OICM+ account for obtaining an API Key.

1.2 Installation

Install via pip:

pip install oip-dataset-client

1.3 Initialization

You can initialize the DatasetClient using either the Python SDK or the Command-Line Interface (CLI).

Python SDK

from oip_dataset_client.dataset import DatasetClient

api_host = "http://192.168.1.35:8000"
api_key = "72e3f81c-8c75-4f88-9358-d36a3a50ef36"
workspace_name = "default_workspace"

DatasetClient.connect(api_host=api_host, api_key=api_key, workspace_name=workspace_name)

Parameters
- api_host (str, required) – Hostname of the Dataset API server.
- api_key (str, required) – User’s API authentication token.
- workspace_name (str, required) – Workspace to store datasets.
- verbose (bool, optional): If True, enable console output for progress information by default it relies on DatasetClient.verbose(enabled by defaults) you can disable it by changing the value of DatasetClient.verbose (DatasetClient.verbose = False).

You can access both the Dataset API Server and your access token by requesting them through our OICM+ Web UI.

CLI (Command-Line Interface)

If you prefer a more interactive setup, our CLI makes it easy to initialize the dataset client.

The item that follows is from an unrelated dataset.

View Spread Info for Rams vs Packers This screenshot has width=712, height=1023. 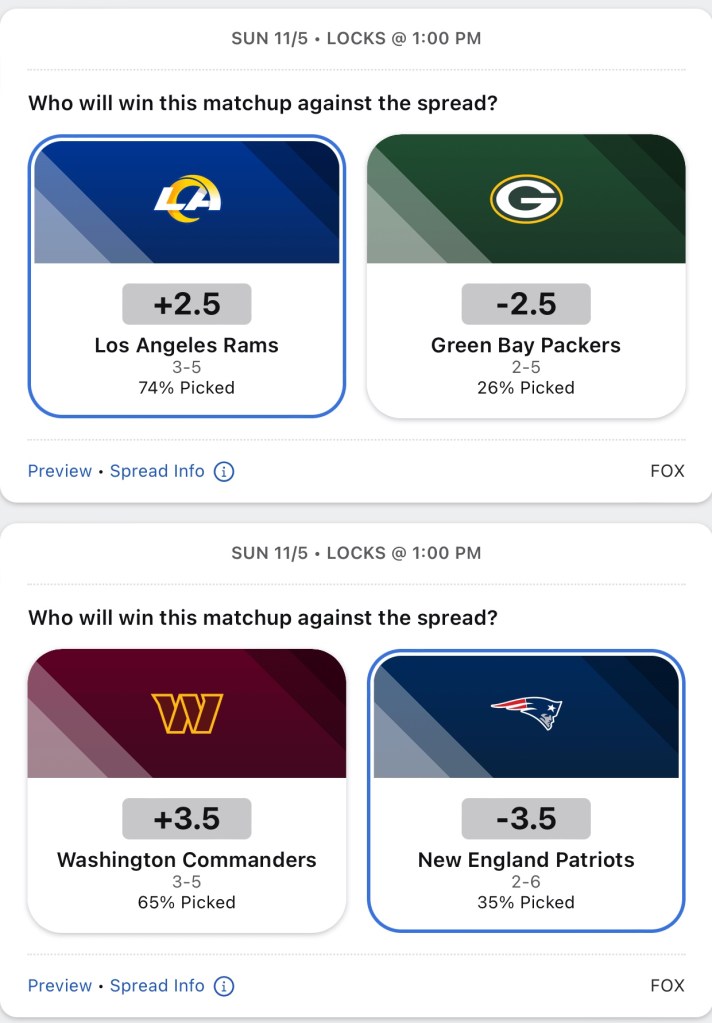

After installing the client, simply run the initialization command, and follow the prompts to configure your OIP credentials.

Run the following command to start the setup process:

oip-dataset-client-init

Follow interactive prompts to configure OIP credentials.

2. DatasetClient Methods

The DatasetClient class serves as the central component of the oip_dataset_client. It acts as the core interface through which the client interacts with and manages datasets throughout their lifecycle, including creating, adding files, uploading, downloading, and finalizing. The upcoming section will thoroughly cover the essential methods in this class.

2.1 create

Initialize a new dataset with optional parent datasets and versioning.

my_dataset = DatasetClient.create(
    name="my_dataset",
    parent_datasets=["datasetA_id", "datasetB_id"],
    version="2.0.1",
    is_main=True,
    tags=["testing", "CSV", "NASA"],
    description="A CSV testing dataset from NASA"
)

Parameters
- name (str) – Required dataset name.
- parent_datasets (list[str], optional) – IDs of parent datasets.
- version (str, optional) – Semantic version (defaults to 1.0.0 for first version).
- is_main (bool, optional) – Mark this dataset as the main version.
- tags (list[str], optional) – Keywords for classification (e.g., domain, topic).
- description (str, optional) – Short description.
- verbose (bool, optional): If True, enable console output for progress information by default it relies on DatasetClient.verbose(enabled by defaults) you can disable it by changing the value of DatasetClient.verbose (DatasetClient.verbose = False).
Returns
- Dataset: Newly created Dataset object.
Raises
- ValueError: If the name is empty or None.
- ValueError: If any of the parent_datasets is not completed.

2.2 add_files

Include one or more files in a dataset. The system checks for duplicates, ignoring already-present or matching files.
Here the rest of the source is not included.